-- Your assignment --
Extract the records from the line with "Identify the location" to the line with "The image size is (578, 453).", copying each line unchanged and leaving out the pictures.

-- Dataset records --
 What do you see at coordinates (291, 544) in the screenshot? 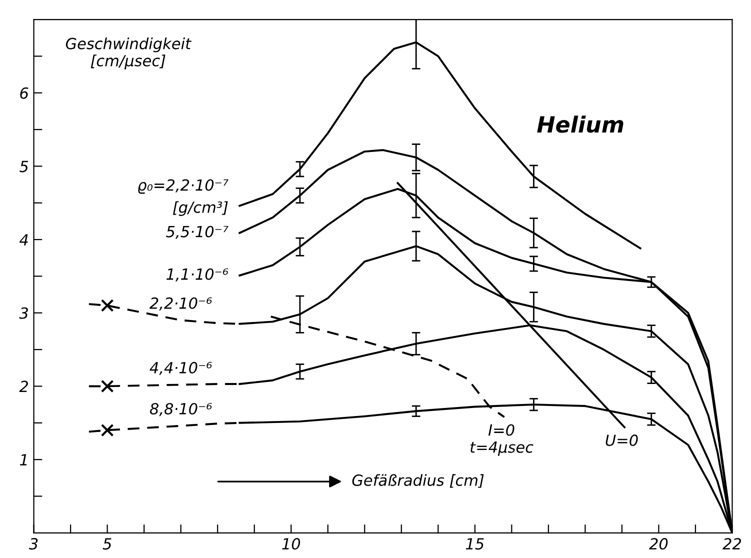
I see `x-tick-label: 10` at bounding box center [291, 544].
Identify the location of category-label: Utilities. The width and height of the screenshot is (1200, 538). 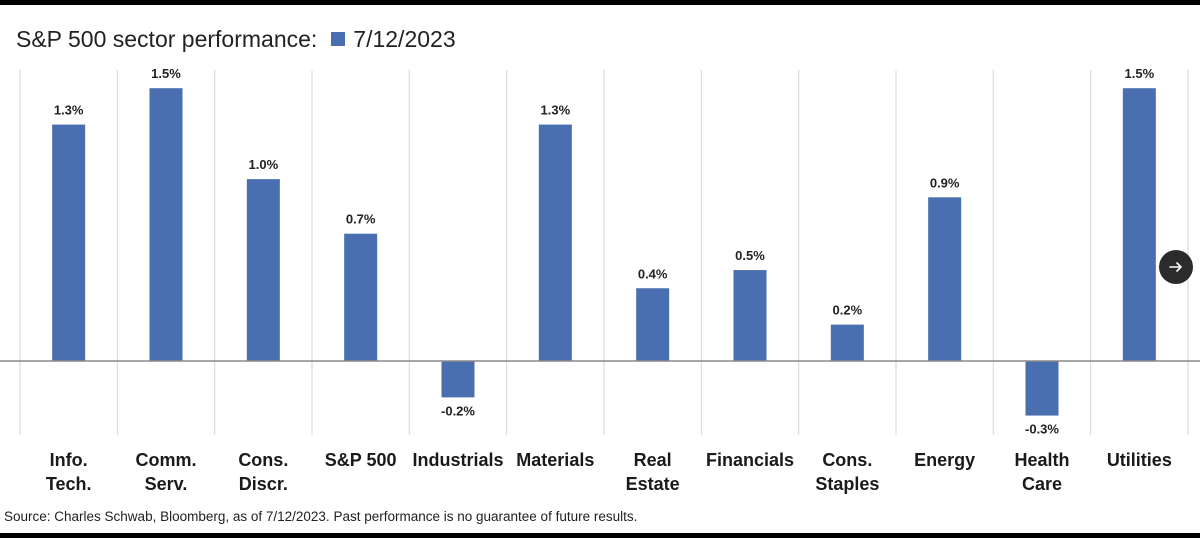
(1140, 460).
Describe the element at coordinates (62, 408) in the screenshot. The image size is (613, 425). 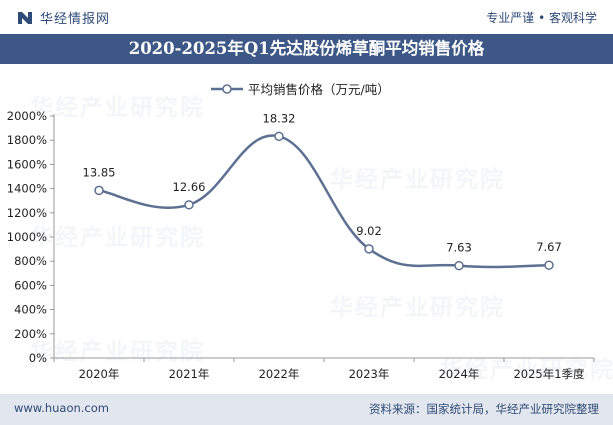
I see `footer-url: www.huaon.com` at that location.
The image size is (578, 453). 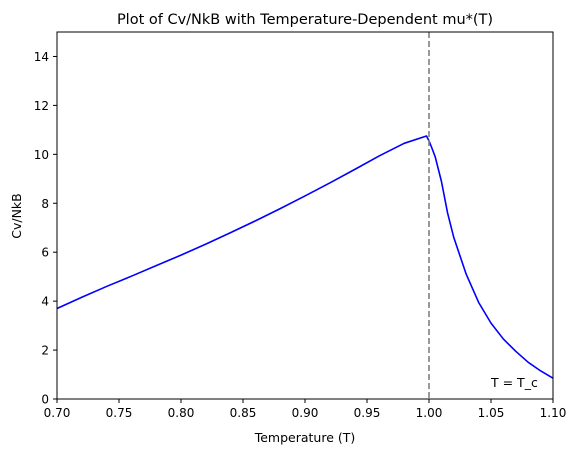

...

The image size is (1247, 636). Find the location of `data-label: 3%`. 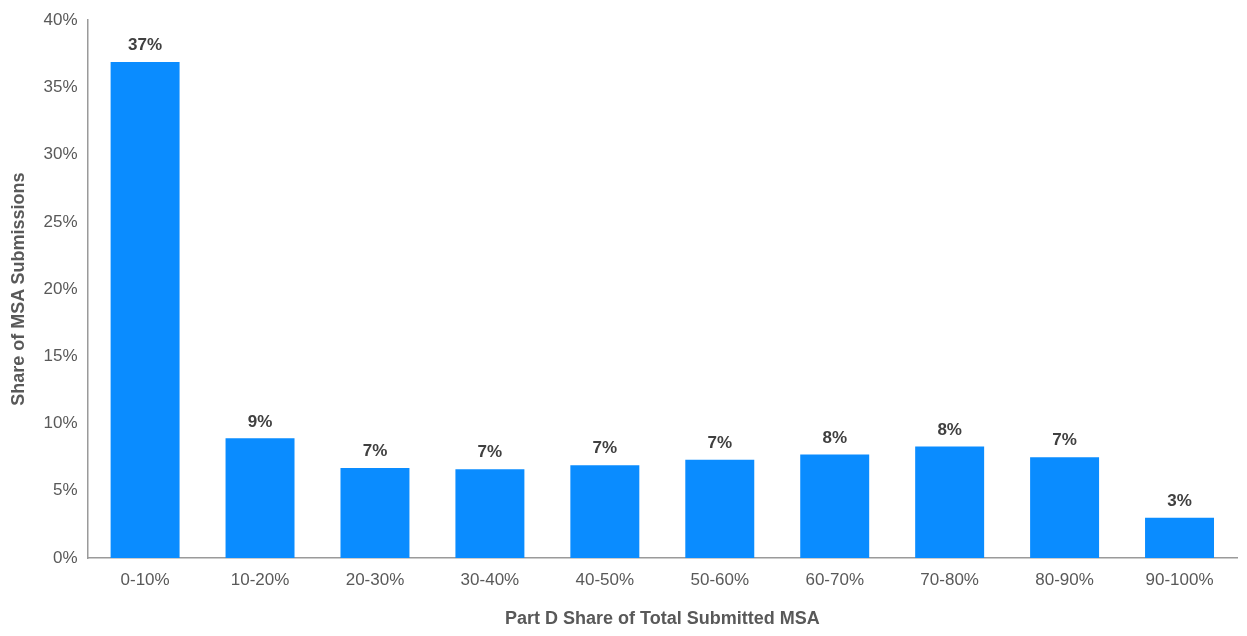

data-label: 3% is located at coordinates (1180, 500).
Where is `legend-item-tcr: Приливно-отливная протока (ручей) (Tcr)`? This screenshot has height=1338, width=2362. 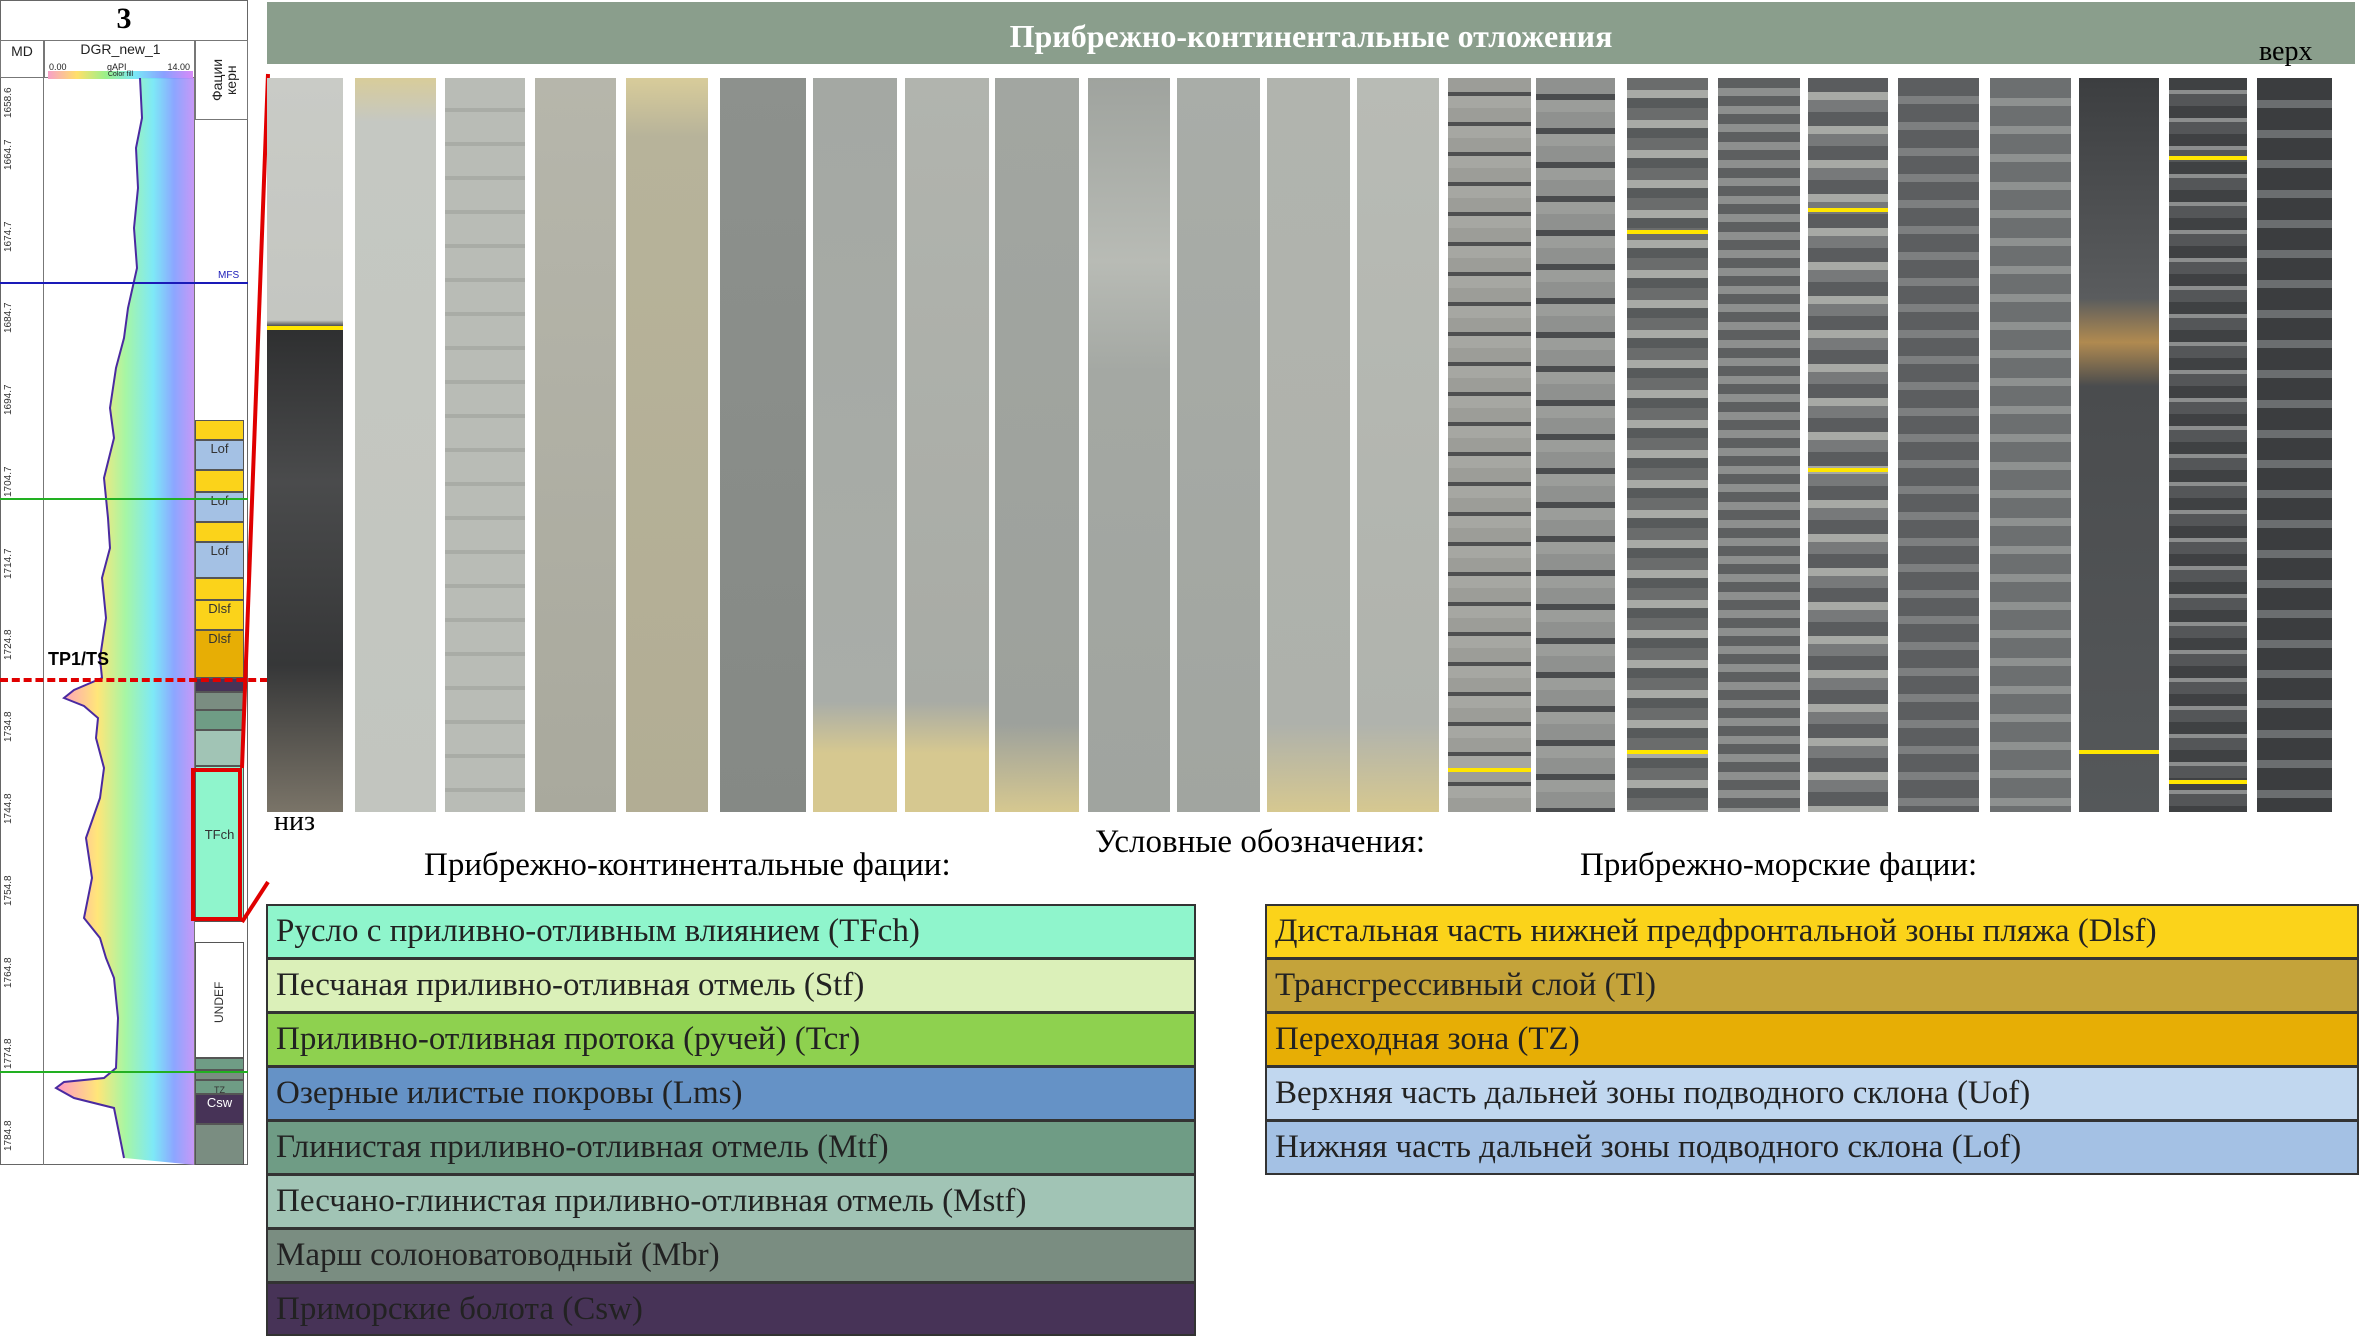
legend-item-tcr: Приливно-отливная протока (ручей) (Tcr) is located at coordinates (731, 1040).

-- Written answer --
Identify the location of category-label: Utilities. The width and height of the screenshot is (1200, 538). 
(1140, 460).
Describe the element at coordinates (62, 408) in the screenshot. The image size is (613, 425). 
I see `footer-url: www.huaon.com` at that location.
The image size is (578, 453). 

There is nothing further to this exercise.